Recombination rate variation shapes barriers to introgression across butterfly genomes

Hybridisation and introgression can dramatically alter the relationships among groups of species, leading to phylogenetic discordance across the genome and between populations. Introgression can also erode species differences over time, but selection against introgression at certain loci acts to maintain postmating species barriers. Theory predicts that species barriers made up of many loci throughout the genome should lead to a broad correlation between introgression and recombination rate, which determines the extent to which selection on deleterious foreign alleles will affect neutral alleles at physically linked loci. Here, we describe the variation in genealogical relationships across the genome among three species of Heliconius butterflies: H. melpomene ( mel), H. cydno ( cyd), and H. timareta ( tim), using whole genomes of 92 individuals, and ask whether this variation can be explained by heterogeneous barriers to introgression. We find that species relationships vary predictably at the chromosomal scale. By quantifying recombination rate and admixture proportions, we then show that rates of introgression are predicted by variation in recombination rate. This implies that species barriers are highly polygenic, with selection acting against introgressed alleles across most of the genome. In addition, long chromosomes, which have lower recombination rates, produce stronger barriers on average than short chromosomes. Finally, we find a consistent difference between two species pairs on either side of the Andes, which suggests differences in the architecture of the species barriers. Our findings illustrate how the combined effects of hybridisation, recombination, and natural selection, acting at multitudes of loci over long periods, can dramatically sculpt the phylogenetic relationships among species.
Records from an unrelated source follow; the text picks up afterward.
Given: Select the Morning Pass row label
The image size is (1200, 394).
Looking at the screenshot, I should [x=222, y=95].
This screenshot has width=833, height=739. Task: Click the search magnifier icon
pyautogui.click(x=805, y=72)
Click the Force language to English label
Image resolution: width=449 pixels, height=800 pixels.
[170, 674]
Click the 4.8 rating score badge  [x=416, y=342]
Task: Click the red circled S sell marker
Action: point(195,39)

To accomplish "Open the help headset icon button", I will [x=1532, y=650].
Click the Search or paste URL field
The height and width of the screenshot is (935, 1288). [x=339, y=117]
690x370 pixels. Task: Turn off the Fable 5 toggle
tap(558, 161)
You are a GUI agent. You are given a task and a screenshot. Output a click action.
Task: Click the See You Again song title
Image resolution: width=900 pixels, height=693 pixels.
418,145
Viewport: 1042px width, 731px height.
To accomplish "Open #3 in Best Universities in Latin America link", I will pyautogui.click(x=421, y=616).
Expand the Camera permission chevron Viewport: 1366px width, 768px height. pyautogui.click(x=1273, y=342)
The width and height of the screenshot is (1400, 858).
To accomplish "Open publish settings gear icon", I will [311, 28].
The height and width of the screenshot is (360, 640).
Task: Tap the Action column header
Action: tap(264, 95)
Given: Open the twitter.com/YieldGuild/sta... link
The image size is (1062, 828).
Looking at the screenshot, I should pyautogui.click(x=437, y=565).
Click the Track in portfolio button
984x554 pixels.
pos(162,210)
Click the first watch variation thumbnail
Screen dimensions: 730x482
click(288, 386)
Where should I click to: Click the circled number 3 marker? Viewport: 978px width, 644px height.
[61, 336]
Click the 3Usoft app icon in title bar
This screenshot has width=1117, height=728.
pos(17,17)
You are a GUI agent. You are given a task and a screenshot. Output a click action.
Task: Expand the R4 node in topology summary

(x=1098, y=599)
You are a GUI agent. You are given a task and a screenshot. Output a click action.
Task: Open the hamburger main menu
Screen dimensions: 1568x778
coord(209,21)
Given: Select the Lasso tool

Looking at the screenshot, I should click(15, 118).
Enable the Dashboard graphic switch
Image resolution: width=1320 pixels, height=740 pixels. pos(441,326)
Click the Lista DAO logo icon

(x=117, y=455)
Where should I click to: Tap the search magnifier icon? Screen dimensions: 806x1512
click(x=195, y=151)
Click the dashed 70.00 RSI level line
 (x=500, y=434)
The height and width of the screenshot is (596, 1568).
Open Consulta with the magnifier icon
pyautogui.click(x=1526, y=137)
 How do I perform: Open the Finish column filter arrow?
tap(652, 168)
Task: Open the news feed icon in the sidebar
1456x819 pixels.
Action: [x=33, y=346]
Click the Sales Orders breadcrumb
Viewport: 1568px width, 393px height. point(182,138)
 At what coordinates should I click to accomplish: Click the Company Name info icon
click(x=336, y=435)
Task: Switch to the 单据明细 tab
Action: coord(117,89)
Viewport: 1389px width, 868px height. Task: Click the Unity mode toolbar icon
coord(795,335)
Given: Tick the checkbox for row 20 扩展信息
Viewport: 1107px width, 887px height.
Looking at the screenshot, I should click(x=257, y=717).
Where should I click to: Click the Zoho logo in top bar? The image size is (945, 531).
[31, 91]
Many species occasionally hybridise and share genetic material with related species. Interspecific gene flow may be counteracted by natural selection at particular ‘barrier loci’. As a result, a pair of species can end up sharing more genetic variation in some parts of their genome than in others, and the tree of relationships in a group of species can differ from one part of the genome to another. We studied relationships and barriers among three species of Heliconius butterflies using whole-genome sequences from nine populations. We find that species relationships vary dramatically and predictably across the genome because the species barriers are more porous in genomic regions with higher recombination rates. This occurs because recombination determines how broadly the surrounding genome is affected by a barrier locus. The genome-wide pattern suggests that barrier loci are widespread across the genome. One consequence is that smaller chromosomes, which have higher recombination rates, tend to have weaker species barriers than longer chromosomes. The relationships among populations on small chromosomes therefore tend to be predicted by geography, rather than by which species they belong to. Our work shows how hybridisation, recombination, and selection interact to reshape species’ relationships.